Crowdfunding syndicators aggregate capital investments from individual investors and contributes this larger investment as equity within an individual asset. At first glance, this seemingly innocuous nondescript LLC blends into the entities within the organizational chart, with a managing member and a distinct warm-bodied principal leading the charge of management of the asset. However, digging slightly beneath the surface can reveal the real time-bombs. It is crucial for the lender to understand the major risks.
RETURN is the goal of the crowdfunding entity. The crowdfunding entity has a designated time horizon that may fit with the stated and preferred time horizon of the real estate business plan and the initial duration of the loan. Anything else and the interests of the lender and sponsor may be at odds with the crowdfunding entity. It’s important to do the following:
- Confirm whether the term of the loan matches the term of the crowdfunding vehicle. A mismatch can lead to a forced asset sale and/or a drain of any managing member liquidity in the case of a forced asset sale and/or equity position purchase.
- Understand the return timing of the fund and the promote structure. At a minimum, the goal of the crowdfunding entity is to achieve the return promised over the life of the fund, not maintain the asset to retain tenants or facilitate an easy takeout.
CONTROL is the key to the plan of the crowdfunding entity. The managing member may be the face, but the crowdfunding entity has their finger on the trigger.
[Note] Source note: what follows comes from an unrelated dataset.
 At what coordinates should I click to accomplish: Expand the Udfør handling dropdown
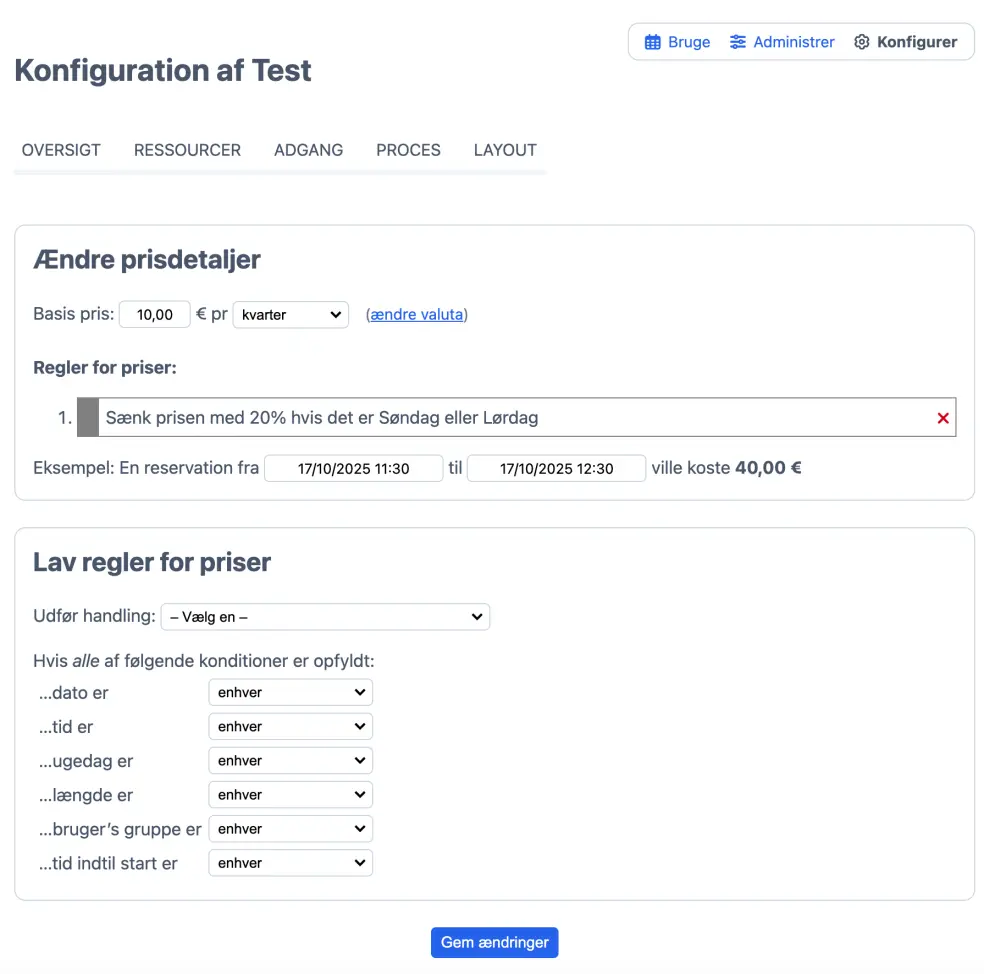[x=325, y=617]
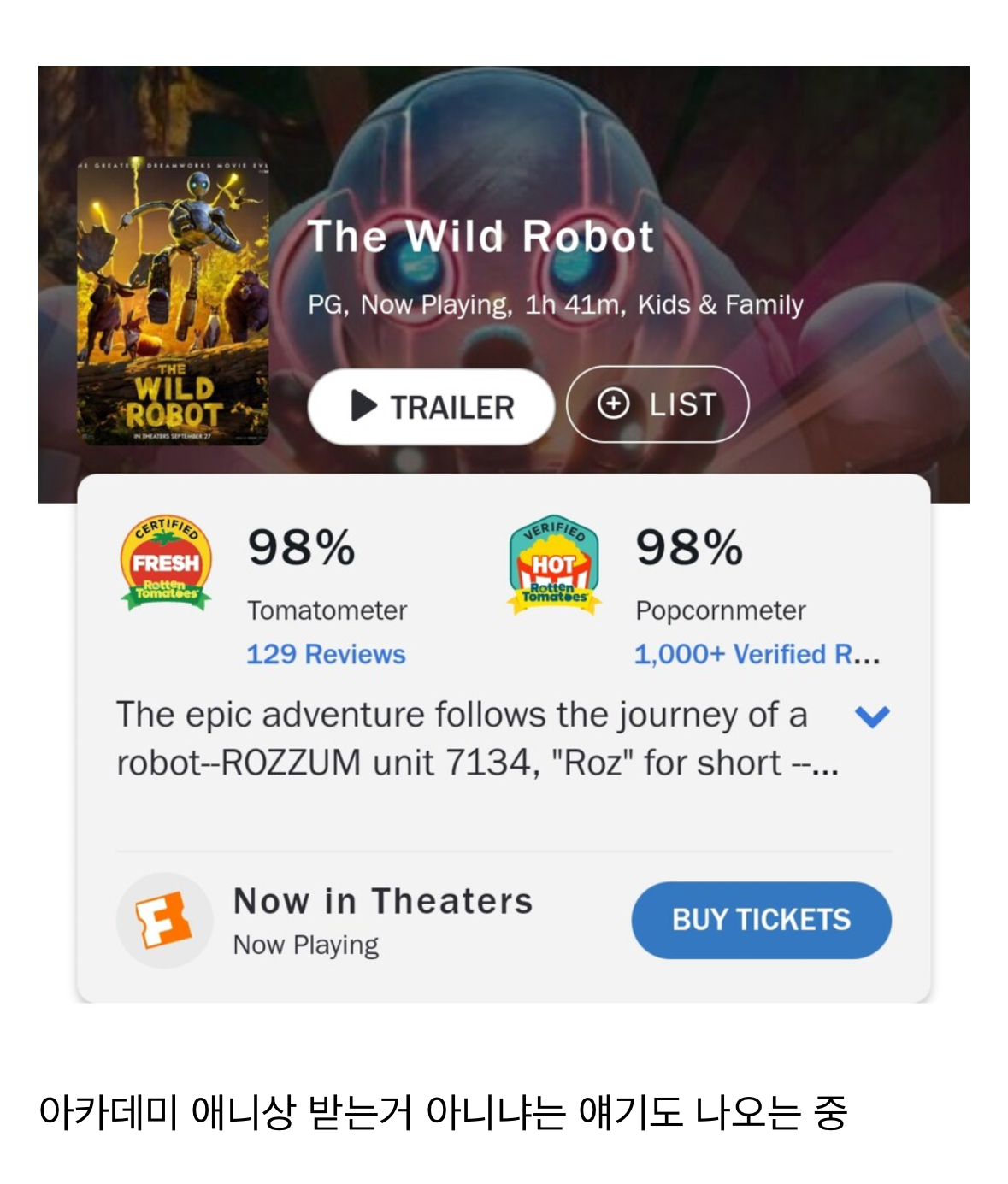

The operating agreement has triggers built into the areas of risk that shift control from the lender and sponsor to the crowdfunding vehicle. It’s important to remember two things.
- Minor decisions can harm in a major way – Budgets are approved annually by the crowdfunding entity. Remember the goals above? A budget is no longer about the property, but instead about the achievement of returns.
- Disagreements lead to disarray – When harmony is not heard, fists start flying. Forced sale provisions, force position purchase and general disarray of focus on everything but property performance.
DILUTION is a don’t where the crowdfunding entity is concerned. Emphasizing the goal misalignment of the crowdfunding entity and the lender/sponsor, the operating agreement rarely allows the sponsor the ability to contribute and recapture additional equity infusions. It’s important to remember this:
- Crowdfunding can be a platform for anyone, with pay to play for as little as $5,000. Often these investors are not real estate savvy and not accredited investors. This can vary by platform and fund raising within the platform.
- Assuming the property stumbles, the Sponsor has no financial incentive to infuse rescue capital into the asset. If infused the funds move to the end of the line with regards to preference of returns, certainly without interest or promote, if received at all.
The entity is a nondescript LLC on an org chart that has slipped thru lender controls. A compilation of small investors, each less than 10-20%, fall below the KYC requirement. Thorough diligence, awareness and proper structuring within the operating agreement and structure of the loan is crucial. With these protection in place these vehicles can be good equity contributors. It is crucial for the lender to understand and mitigate against the risks as it is the devil in the details that may destroy the deal.